─── DATA FOR THIS TASK

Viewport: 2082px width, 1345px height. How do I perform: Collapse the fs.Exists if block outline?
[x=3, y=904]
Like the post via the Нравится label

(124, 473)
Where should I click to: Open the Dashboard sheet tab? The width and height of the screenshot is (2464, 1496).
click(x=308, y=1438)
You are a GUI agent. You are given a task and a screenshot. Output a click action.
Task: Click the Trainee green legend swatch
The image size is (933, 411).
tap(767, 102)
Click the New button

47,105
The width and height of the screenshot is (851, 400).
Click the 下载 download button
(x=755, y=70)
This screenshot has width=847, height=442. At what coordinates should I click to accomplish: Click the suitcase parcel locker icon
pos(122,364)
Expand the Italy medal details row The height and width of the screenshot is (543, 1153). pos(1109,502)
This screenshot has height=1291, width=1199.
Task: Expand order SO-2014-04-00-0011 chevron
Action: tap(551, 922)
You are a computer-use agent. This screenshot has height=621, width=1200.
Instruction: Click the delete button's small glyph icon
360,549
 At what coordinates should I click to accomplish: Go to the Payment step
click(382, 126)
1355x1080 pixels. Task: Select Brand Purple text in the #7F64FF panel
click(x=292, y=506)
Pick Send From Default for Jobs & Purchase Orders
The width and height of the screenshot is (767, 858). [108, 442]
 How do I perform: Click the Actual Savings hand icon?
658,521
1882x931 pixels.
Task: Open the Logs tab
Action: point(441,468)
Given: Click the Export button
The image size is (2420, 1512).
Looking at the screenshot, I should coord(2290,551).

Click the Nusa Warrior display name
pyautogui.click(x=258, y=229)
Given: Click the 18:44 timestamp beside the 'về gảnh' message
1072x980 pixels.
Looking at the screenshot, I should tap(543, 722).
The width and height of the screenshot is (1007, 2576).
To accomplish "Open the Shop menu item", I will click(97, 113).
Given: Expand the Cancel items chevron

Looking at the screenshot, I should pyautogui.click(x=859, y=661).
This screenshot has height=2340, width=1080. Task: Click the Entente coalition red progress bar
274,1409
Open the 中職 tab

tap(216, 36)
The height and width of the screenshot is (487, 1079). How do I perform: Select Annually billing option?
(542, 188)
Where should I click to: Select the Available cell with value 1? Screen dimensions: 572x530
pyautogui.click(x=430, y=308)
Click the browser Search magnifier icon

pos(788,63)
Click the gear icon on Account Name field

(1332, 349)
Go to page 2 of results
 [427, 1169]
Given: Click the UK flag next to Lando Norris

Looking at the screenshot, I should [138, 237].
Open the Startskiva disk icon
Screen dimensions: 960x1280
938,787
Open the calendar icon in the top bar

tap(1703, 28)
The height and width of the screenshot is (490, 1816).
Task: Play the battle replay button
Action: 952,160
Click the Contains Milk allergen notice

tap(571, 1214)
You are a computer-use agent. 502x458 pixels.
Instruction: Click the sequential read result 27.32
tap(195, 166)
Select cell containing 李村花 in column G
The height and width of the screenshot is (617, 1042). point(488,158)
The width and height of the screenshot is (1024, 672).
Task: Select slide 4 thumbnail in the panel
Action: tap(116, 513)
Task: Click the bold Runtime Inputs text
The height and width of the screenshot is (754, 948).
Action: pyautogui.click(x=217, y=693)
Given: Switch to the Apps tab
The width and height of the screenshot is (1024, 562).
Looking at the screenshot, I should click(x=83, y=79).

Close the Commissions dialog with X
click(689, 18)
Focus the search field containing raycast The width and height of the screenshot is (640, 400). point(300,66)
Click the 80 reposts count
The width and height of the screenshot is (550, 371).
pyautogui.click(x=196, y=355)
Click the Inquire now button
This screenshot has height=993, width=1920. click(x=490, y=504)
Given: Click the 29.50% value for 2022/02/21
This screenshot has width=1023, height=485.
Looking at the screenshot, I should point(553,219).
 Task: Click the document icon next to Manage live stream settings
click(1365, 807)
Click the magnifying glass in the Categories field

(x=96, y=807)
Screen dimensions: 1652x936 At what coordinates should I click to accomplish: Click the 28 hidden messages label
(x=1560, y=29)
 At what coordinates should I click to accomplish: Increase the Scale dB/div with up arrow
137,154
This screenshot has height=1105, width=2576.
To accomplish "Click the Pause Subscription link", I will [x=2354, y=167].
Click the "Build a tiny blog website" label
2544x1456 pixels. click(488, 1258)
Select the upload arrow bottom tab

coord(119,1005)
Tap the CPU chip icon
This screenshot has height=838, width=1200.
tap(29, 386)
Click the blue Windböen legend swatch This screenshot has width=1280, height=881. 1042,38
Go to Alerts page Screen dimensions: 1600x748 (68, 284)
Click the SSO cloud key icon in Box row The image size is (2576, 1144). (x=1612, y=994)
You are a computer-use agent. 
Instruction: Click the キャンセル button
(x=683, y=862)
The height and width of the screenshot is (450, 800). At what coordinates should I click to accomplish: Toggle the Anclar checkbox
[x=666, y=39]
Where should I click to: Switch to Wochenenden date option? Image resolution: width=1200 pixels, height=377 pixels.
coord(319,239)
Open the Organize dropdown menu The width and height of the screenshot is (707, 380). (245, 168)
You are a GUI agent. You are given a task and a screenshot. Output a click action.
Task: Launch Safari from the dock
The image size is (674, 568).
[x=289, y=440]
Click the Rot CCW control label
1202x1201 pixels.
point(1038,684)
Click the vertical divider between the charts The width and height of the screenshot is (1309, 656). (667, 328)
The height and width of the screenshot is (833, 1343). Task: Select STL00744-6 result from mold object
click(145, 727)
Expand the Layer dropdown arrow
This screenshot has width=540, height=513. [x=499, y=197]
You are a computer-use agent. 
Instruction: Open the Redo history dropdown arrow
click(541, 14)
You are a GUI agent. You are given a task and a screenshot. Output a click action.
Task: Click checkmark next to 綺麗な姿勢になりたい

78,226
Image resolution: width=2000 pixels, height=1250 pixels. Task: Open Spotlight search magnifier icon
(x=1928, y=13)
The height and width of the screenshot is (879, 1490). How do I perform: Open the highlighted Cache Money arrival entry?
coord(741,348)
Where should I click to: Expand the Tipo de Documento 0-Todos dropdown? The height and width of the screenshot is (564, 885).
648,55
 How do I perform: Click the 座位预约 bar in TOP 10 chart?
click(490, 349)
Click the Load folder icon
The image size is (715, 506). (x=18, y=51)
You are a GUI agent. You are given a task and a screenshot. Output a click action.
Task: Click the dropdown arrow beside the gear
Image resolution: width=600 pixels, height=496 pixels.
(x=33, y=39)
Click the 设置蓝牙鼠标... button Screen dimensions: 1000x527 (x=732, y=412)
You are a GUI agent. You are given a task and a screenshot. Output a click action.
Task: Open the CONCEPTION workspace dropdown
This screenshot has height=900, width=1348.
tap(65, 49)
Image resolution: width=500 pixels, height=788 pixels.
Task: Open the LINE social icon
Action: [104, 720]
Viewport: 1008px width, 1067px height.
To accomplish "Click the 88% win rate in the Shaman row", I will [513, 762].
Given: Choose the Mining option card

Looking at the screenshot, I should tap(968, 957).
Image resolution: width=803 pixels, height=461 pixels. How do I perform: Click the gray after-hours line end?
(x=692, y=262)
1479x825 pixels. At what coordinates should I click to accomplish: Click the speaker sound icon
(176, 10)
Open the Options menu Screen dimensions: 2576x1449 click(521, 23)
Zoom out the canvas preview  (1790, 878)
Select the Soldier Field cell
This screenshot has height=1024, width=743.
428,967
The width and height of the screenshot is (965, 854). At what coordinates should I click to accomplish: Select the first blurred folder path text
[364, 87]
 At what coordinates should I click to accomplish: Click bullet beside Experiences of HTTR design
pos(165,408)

──────

In the lines from the one containing "This screenshot has height=2340, width=1080." through the one containing "[427, 1169]", swap "Annually" for "Monthly" and write those lines out again with no other change.

This screenshot has height=2340, width=1080. Task: Click the Entente coalition red progress bar
274,1409
Open the 中職 tab

tap(216, 36)
The height and width of the screenshot is (487, 1079). How do I perform: Select Monthly billing option?
(542, 188)
Where should I click to: Select the Available cell with value 1? Screen dimensions: 572x530
pyautogui.click(x=430, y=308)
Click the browser Search magnifier icon

pos(788,63)
Click the gear icon on Account Name field

(1332, 349)
Go to page 2 of results
 [427, 1169]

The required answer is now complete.